**Supplied text:**
^^^^^^^^

Trustee Ed Warner explained to the town board that two roads under trustee jurisdiction, Inlet Road West and Beach Dale Road, were designated seasonal restricted parking areas. Similar to initial complaints posed by Northampton Colony residents with regard to Noyac Bay Avenue, Warner said the parking restrictions were enforced because “people were going there at night and having parties.” The seasonal restrictions now forbid cars from parking in the areas past 9 p.m.
“It was a good thing on those two road ends because I felt those roads were being abused at night,” he continued. “If you limit [parking on Noyac Bay Avenue], it should be a seasonal thing.” Warner added that limiting the time-frame in which cars would be allowed to park should suffice as the public area in question “is a very small beach… I don’t foresee that it’s hundreds of people who are going to go down there.”
Members of Northampton Colony urged the board to keep the limited restriction in place. Elena Loreto said “as far as beach access, we’re in favor of it.” She added that the members of her community in no way wish to limit access to public waters. However, she added, “We’re asking for things to maintain how they are now. There is access; but, [with some parking restrictions] you are enabling us to make sure that our area is secure.” She asked that the board keep the 100-foot compromise in place for a few months to “see how this works out” before taking more action to change the current parking situation.
On the opposite end of the spectrum, those for lifting the parking ban entirely —including Citizens for Access Rights (CfAR) Vice President David Lys — reiterated their point that keeping things as is would set a precedent for the community at-large.

^^^^^^^^

**Stored data:**
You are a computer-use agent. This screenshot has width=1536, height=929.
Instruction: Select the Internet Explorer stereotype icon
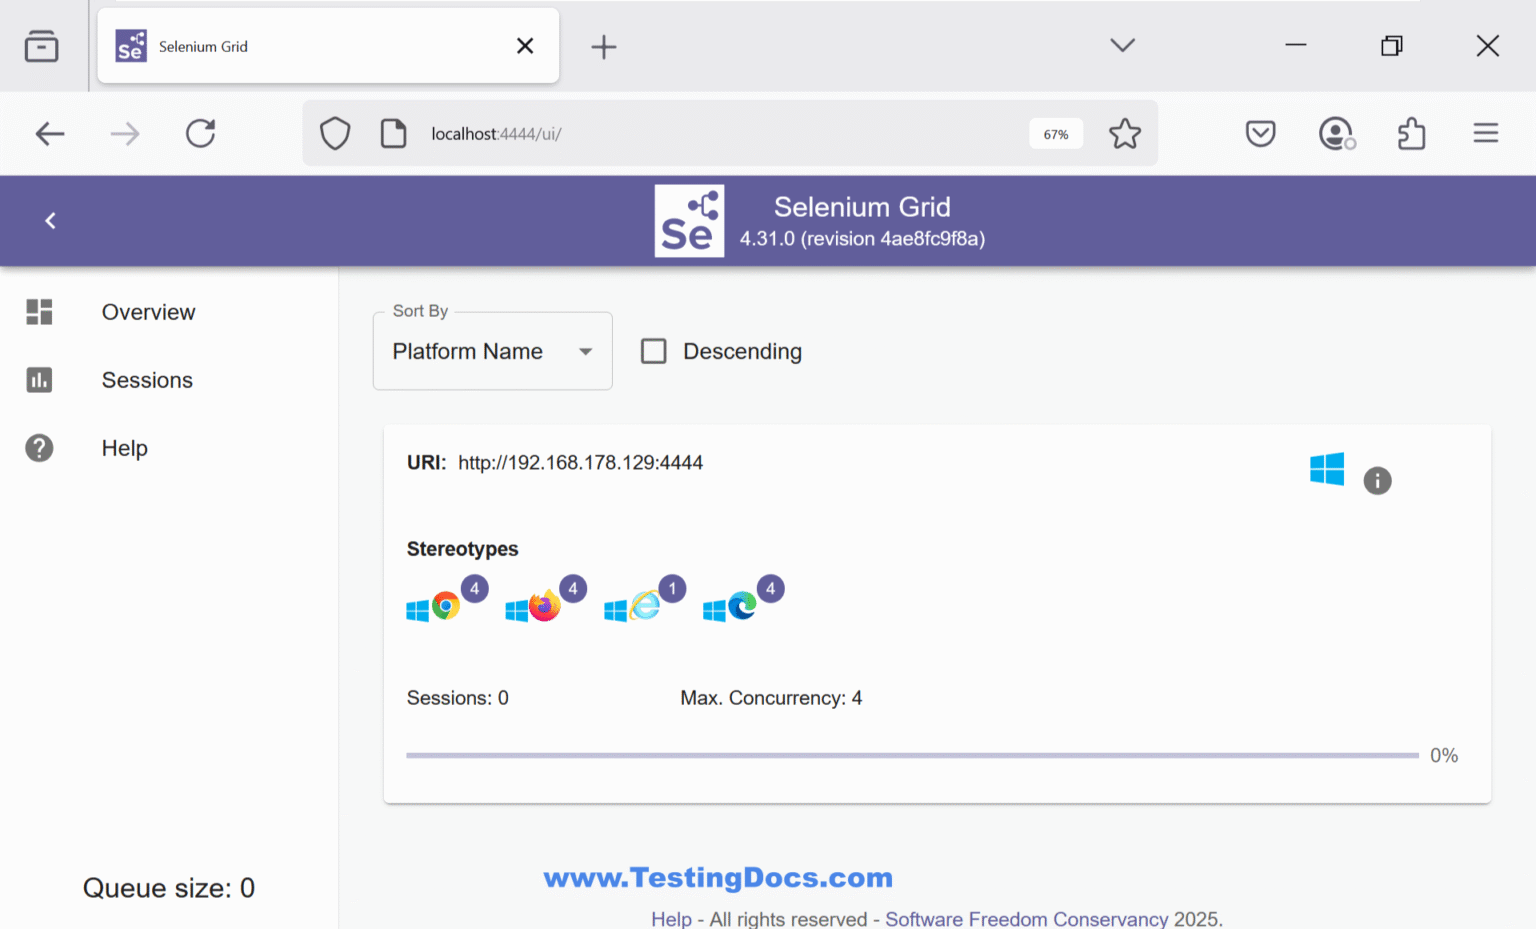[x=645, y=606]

^^^^^^^^

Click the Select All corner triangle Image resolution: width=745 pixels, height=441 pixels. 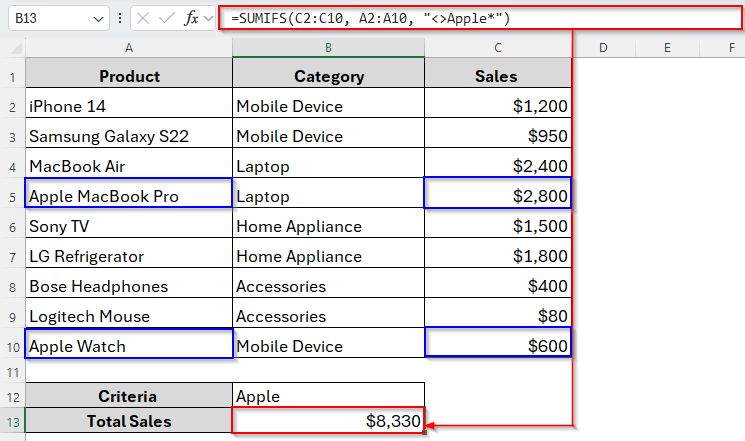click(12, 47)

^^^^^^^^

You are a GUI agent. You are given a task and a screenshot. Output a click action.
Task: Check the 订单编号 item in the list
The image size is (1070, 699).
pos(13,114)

^^^^^^^^

**Work to complete:**
1 > In the Noyac Bay Avenue parking text, after what hour do the seasonal restrictions forbid cars from parking in the areas under trustee jurisdiction?
2 > List every road named in the Noyac Bay Avenue parking text.
3 > Translate this sentence from the Noyac Bay Avenue parking text into Spanish: "The seasonal restrictions now forbid cars from parking in the areas past 9 p.m."

**Answers for the tasks:**
1 > Past 9 p.m.

2 > Inlet Road West, Beach Dale Road, Noyac Bay Avenue

3 > Las restricciones estacionales ahora prohíben que los automóviles se estacionen en esas zonas después de las 9 p. m.